Floating Staircase Design: A Homeowner's Guide

What makes a floating staircase actually float, which materials hold up best, and what you should expect to pay for a modern stair that doubles as architecture.

A floating staircase looks like the treads are suspended in mid-air with no visible support. The engineering is anything but invisible — every tread is anchored to a hidden structural system that quietly carries the load. Done well, the result is the most sculptural element in a modern home.

How floating stairs are engineered

Three structural systems do the heavy lifting. Each gives the stair a different look and budget.

  • Mono stringer (central spine). A single steel beam runs underneath the centre of the treads. The cleanest look from the side; the spine is still visible from below.
  • Cantilevered treads. Each tread is bolted into a structural wall via a steel pin or plate buried inside the wall. Truly floating from every angle — and the most demanding to build, because the wall has to be engineered for the load before plaster goes on.
  • Hidden side stringer. A steel stringer is tucked behind a wall or inside a glass balustrade. Cheaper than cantilevered, almost as clean.

Oak vs steel: choosing materials

The structural skeleton is almost always steel. The choice is what you wrap it in.
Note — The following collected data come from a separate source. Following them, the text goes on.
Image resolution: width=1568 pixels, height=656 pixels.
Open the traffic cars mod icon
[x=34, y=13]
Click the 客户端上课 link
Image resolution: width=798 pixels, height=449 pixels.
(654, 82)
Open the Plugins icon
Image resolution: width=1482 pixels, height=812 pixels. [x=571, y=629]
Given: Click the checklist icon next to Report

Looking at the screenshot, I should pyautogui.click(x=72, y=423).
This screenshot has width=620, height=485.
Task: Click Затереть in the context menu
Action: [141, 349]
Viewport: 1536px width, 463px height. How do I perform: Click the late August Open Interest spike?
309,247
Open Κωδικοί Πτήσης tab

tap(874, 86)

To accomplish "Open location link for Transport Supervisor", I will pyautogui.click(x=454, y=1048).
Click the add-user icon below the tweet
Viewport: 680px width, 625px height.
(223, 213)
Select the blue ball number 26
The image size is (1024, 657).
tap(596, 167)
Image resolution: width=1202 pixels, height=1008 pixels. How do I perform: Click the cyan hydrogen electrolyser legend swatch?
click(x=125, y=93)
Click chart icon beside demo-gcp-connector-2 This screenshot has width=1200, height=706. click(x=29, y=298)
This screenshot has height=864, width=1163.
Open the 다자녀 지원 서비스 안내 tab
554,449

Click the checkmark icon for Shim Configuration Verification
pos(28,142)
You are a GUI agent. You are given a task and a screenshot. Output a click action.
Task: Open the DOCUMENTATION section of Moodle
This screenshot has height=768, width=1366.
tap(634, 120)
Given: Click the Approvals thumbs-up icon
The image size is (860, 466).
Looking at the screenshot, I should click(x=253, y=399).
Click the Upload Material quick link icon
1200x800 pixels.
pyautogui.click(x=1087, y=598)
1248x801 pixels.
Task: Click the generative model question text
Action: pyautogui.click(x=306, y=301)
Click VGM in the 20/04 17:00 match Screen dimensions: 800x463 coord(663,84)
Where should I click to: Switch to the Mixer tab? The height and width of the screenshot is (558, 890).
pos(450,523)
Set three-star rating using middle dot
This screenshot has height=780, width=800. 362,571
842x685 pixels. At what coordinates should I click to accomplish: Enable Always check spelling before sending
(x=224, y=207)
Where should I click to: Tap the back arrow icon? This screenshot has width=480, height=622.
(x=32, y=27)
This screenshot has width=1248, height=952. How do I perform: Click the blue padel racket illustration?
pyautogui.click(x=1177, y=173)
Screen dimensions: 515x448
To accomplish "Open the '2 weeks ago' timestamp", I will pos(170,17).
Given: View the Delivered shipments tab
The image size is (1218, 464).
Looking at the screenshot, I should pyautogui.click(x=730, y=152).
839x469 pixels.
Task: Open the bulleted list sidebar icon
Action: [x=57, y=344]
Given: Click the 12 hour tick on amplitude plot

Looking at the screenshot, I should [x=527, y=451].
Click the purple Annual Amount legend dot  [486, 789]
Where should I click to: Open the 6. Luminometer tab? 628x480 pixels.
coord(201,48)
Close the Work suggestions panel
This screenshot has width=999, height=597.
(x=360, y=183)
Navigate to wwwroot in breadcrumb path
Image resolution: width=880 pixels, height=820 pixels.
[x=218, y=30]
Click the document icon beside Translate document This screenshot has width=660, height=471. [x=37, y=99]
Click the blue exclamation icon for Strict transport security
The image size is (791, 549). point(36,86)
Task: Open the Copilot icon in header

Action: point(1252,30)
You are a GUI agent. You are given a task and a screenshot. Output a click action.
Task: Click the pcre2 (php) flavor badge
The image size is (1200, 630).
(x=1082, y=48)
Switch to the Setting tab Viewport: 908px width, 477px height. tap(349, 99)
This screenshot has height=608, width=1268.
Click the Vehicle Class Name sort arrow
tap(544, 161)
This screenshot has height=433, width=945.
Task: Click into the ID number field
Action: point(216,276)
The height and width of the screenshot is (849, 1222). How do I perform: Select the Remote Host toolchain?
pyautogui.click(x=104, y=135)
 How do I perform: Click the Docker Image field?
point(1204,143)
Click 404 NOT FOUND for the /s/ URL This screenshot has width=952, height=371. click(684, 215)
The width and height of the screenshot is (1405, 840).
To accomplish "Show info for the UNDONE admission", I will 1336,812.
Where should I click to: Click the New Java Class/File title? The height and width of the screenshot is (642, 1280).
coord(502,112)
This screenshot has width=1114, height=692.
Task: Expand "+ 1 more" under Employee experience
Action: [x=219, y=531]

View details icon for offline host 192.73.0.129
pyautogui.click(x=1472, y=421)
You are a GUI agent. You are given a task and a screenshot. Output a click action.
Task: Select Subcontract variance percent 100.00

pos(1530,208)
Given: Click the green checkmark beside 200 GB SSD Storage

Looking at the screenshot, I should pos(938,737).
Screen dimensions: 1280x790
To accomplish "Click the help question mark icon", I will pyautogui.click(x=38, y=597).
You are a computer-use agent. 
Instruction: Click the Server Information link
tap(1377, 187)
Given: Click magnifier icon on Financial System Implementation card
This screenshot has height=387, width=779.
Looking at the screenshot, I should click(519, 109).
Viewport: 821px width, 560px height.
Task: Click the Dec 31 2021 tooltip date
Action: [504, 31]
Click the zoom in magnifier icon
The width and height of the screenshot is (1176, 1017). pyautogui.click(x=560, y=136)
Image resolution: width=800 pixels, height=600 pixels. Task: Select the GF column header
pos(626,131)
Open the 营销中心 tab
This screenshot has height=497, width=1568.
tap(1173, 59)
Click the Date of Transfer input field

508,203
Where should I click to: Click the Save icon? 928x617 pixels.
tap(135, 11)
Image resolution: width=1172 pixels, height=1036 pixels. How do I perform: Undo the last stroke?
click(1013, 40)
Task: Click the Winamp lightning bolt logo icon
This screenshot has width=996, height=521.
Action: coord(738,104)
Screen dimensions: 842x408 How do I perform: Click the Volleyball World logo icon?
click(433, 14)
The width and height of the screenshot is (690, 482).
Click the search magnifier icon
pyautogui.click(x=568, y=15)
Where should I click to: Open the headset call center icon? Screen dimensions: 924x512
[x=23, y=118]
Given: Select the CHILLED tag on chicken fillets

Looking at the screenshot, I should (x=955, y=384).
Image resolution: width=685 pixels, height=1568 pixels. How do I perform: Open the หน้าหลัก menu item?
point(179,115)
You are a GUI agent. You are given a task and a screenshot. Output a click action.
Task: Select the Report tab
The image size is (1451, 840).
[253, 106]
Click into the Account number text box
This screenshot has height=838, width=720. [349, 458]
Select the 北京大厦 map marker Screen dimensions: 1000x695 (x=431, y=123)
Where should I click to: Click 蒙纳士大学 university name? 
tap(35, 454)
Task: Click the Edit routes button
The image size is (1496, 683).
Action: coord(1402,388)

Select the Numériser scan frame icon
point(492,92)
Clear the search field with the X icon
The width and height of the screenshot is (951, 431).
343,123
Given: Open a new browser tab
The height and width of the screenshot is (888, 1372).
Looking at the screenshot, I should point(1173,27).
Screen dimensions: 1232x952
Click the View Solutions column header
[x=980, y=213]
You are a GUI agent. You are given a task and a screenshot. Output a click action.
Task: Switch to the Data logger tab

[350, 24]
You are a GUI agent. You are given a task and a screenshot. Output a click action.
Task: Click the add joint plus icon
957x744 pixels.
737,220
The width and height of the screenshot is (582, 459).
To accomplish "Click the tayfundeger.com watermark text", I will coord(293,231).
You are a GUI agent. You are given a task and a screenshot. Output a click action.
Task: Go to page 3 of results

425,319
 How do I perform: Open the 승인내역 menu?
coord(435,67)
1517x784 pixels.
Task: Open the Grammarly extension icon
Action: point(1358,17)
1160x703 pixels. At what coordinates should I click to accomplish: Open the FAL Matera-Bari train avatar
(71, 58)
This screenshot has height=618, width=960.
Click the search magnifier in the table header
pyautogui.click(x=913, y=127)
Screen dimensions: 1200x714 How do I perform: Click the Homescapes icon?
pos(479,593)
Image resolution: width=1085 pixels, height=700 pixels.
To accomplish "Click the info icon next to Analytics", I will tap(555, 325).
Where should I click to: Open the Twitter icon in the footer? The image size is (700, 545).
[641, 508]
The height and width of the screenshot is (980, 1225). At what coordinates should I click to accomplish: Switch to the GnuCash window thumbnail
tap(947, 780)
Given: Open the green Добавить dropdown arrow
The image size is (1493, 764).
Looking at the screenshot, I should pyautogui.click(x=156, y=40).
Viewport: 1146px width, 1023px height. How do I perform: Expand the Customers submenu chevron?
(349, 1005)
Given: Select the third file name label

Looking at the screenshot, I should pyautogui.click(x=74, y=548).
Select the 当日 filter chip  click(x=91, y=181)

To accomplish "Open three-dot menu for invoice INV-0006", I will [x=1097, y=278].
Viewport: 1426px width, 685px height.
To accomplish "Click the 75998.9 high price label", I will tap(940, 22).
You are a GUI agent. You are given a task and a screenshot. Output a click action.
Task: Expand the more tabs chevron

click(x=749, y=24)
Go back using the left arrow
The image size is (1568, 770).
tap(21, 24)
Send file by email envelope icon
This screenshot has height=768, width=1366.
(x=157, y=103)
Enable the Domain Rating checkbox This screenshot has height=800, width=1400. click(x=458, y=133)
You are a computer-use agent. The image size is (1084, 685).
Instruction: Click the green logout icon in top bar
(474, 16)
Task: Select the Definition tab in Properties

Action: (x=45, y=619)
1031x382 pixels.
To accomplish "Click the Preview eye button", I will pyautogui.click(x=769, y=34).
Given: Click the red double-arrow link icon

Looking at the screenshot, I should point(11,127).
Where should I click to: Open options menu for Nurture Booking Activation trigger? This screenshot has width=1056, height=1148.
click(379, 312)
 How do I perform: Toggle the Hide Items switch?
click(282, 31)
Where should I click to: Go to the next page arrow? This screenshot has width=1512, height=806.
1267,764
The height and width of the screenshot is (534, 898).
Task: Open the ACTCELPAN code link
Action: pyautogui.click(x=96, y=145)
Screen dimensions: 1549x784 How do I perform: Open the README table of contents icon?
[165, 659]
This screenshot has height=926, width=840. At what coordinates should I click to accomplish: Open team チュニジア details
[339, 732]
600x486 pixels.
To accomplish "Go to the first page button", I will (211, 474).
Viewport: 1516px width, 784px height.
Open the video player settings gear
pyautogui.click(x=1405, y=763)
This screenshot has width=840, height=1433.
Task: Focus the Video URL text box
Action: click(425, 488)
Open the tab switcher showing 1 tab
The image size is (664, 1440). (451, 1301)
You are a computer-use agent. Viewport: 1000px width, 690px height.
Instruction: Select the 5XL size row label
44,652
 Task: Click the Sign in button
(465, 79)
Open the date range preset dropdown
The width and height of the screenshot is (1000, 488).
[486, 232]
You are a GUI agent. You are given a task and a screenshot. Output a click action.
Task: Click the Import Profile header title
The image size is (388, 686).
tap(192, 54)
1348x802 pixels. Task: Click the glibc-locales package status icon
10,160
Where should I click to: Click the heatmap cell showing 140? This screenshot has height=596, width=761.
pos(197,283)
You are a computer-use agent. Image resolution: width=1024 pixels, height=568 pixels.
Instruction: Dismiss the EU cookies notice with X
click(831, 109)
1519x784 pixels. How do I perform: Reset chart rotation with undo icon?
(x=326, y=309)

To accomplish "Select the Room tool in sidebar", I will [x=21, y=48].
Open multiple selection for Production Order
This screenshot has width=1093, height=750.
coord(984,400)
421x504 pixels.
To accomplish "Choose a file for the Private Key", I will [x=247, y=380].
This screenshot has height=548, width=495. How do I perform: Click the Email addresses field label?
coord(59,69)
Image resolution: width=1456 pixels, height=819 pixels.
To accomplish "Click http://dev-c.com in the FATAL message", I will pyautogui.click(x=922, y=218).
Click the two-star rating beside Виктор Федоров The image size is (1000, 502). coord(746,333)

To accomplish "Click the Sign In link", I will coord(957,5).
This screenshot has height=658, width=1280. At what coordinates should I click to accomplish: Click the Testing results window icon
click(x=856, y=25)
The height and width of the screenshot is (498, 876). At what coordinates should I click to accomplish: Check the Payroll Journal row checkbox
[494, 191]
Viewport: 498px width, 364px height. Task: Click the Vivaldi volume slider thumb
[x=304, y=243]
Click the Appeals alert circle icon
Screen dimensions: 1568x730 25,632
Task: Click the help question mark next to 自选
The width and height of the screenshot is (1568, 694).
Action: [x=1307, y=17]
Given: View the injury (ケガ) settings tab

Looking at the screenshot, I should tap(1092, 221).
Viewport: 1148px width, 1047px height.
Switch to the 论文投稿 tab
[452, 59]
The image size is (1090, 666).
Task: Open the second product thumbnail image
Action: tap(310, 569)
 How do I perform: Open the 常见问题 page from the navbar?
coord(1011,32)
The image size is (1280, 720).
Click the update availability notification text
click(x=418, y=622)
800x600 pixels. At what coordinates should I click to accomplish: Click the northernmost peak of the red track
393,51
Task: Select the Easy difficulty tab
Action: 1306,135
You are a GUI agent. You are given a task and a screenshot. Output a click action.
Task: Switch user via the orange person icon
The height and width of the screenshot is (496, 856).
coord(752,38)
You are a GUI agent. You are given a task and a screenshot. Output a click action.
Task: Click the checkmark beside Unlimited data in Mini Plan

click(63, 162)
  • Solid oak treads — warm, classic, ages well. Best paired with a hidden stringer or wall-mounted cantilever to keep the wood as the visible element. Expect 40–60 mm thick treads for stiffness.
  • Exposed steel — folded plate or laser-cut treads, powder-coated. Industrial, minimal, easy to clean. Pairs naturally with glass balustrades.
  • Engineered timber on steel — a steel tread with a timber veneer top. Combines the slim profile of steel with a warm walking surface.

Safety and code

Floating stairs follow the same rules as any other residential stair, plus a few extras:

  • Maximum gap between treads of 100 mm (so a 100 mm sphere cannot pass through) — required in most jurisdictions for child safety.
  • Handrail on at least one side, 900–1,000 mm above the tread nosing.
  • Balustrades minimum 1,000 mm high, with infill that resists a 100 mm sphere.
  • Each tread engineered for a point load of at least 1.5 kN at the unsupported edge.
  • For cantilevered designs, the host wall typically needs reinforced blockwork or steel framing — this has to be designed before the wall is built.

Typical price ranges

Floating staircases sit at the premium end of stair pricing because of the structural engineering and site work involved. Ballpark figures for a single-flight residential stair (14–16 treads):

  • Hidden side stringer + oak treads: from ฿180,000
  • Mono stringer + oak or steel treads: from ฿240,000
  • True wall-cantilevered with glass balustrade: from ฿350,000

Final price depends on tread count, finish, balustrade type, and any structural changes to the host wall or slab. We quote per project after a site visit.

Is a floating staircase right for your home?

They work best in double-height entries, open-plan living spaces, and any room where the stair is on display. They are less suited to tight, closed stairwells — the whole point is the visual lightness, and closed walls cancel it. If you have the space and the budget, few elements transform a modern home as much as a well-designed floating stair.